Information START

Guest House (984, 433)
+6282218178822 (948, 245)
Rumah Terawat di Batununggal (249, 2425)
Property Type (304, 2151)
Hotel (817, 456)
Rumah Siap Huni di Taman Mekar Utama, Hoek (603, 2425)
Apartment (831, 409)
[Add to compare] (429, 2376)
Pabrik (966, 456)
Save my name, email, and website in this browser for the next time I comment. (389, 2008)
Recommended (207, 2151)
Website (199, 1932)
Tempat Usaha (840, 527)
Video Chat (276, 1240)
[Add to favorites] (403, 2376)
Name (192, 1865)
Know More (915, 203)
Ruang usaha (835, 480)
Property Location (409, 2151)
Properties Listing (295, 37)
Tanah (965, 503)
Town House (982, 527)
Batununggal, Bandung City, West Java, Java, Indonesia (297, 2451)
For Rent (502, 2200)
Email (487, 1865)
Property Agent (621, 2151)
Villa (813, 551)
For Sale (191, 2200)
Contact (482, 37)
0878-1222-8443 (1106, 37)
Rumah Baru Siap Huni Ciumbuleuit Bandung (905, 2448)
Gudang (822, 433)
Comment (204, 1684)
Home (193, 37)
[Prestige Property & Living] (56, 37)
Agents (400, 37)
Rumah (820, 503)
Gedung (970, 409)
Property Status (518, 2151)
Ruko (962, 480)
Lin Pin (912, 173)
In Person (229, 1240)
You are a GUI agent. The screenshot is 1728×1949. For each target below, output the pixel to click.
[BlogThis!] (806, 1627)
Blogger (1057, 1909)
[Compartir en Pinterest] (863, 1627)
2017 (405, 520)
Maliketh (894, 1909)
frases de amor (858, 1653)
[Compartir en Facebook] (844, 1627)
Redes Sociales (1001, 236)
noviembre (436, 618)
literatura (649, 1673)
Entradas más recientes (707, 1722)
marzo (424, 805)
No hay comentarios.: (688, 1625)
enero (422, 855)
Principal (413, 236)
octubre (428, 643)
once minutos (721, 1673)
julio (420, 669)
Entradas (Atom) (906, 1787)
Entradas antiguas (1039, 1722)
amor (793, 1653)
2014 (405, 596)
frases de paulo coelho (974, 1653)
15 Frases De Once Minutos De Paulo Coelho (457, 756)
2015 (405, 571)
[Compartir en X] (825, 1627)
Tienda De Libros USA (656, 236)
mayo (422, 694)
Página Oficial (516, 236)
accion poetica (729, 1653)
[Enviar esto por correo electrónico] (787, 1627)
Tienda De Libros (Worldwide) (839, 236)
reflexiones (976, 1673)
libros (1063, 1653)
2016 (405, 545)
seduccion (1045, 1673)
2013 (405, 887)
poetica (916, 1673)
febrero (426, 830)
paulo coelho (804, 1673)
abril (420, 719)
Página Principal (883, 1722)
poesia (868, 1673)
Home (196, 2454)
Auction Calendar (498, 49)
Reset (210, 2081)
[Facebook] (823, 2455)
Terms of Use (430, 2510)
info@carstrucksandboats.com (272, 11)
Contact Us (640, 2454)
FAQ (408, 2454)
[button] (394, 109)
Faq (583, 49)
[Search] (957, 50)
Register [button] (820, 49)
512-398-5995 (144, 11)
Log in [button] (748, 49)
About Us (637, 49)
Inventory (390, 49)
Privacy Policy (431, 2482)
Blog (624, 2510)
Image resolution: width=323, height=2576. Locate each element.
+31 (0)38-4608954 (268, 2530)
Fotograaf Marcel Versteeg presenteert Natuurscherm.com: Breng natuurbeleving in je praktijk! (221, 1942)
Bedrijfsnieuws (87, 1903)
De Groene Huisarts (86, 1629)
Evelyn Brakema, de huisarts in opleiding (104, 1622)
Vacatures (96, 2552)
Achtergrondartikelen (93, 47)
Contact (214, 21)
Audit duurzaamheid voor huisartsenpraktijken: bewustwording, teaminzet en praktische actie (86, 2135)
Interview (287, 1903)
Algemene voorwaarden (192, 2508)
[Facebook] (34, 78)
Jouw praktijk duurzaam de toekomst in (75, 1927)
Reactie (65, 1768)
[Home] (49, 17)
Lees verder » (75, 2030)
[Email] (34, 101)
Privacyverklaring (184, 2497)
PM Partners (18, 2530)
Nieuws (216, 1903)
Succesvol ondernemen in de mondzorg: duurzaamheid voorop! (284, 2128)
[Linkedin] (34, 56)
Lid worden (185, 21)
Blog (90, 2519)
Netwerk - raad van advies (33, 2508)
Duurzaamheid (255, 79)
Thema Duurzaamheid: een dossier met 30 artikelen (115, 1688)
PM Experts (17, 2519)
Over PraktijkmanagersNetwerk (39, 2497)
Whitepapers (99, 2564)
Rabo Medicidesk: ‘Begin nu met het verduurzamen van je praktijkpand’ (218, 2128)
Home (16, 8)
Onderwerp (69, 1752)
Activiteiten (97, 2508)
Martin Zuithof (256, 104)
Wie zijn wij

Information END

### Assignment
Select the lines from the entries that include the word "Tienda".

### Answer section
Tienda De Libros USA (656, 236)
Tienda De Libros (Worldwide) (839, 236)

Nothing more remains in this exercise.